And, it would indeed almost seem, that, on the path toward the higher development of sexual life on earth, as man has so often had to lead in other paths, that here it is perhaps woman, by reason of those very sexual conditions which in the past have crushed and trammelled her, who is bound to lead the way, and man to follow. So that it may be at last, that sexual love — that tired angel who through the ages has presided over the march of humanity, with distraught eyes, and feather-shafts broken, and wings drabbled in the mires of lust and greed, and golden locks caked over with the dust of injustice and oppression — till those looking at him have sometimes cried in terror, “He is the Evil and not the Good of life!” and have sought, if it were not possible, to exterminate him — shall yet, at last, bathed from the mire and dust of ages in the streams of friendship and freedom, leap upwards, with white wings spread, resplendent in the sunshine of a distant future — the essentially Good and Beautiful of human existence.
I have given this long and very wearisome explanation of the scope and origin of this little book, because I feel that it might lead to grave misunderstanding were it not understood how it came to be written.
I have inscribed it to my friend, Lady Constance Lytton; not because I think it worthy of her, nor yet because of the splendid part she has played in the struggle of the women fighting today in England for certain forms of freedom for all women.
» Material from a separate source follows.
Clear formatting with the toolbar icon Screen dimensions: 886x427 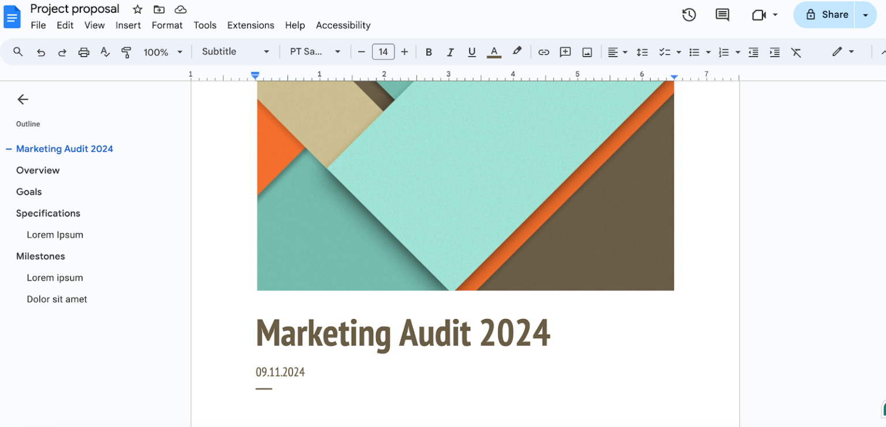pos(796,51)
It is, if I may be allowed without violating the sanctity of a close personal friendship so to say, because she, with one or two other men and women I have known, have embodied for me the highest ideal of human nature, in which intellectual power and strength of will are combined with an infinite tenderness and a wide human sympathy; a combination which, whether in the person of the man or the woman, is essential to the existence of the fully rounded and harmonised human creature; and which an English woman of genius summed in one line when she cried in her invocation of her great French sister:—
“Thou large-brained woman and large-hearted man!”
One word more I should like to add, as I may not again speak or write on this subject. I should like to say to the men and women of the generations which will come after us —“You will look back at us with astonishment! You will wonder at passionate struggles that accomplished so little; at the, to you, obvious paths to attain our ends which we did not take; at the intolerable evils before which it will seem to you we sat down passive; at the great truths staring us in the face, which we failed to see; at the truths we grasped at, but could never quite get our fingers round. You will marvel at the labour that ended in so little — but, what you will never know is how it was thinking of you and for you, that we struggled as we did and accomplished the little which we have done; that it was in the thought of your larger realisation and fuller life, that we found consolation for the futilities of our own.”
“What I aspired to be, and was not, comforts me.”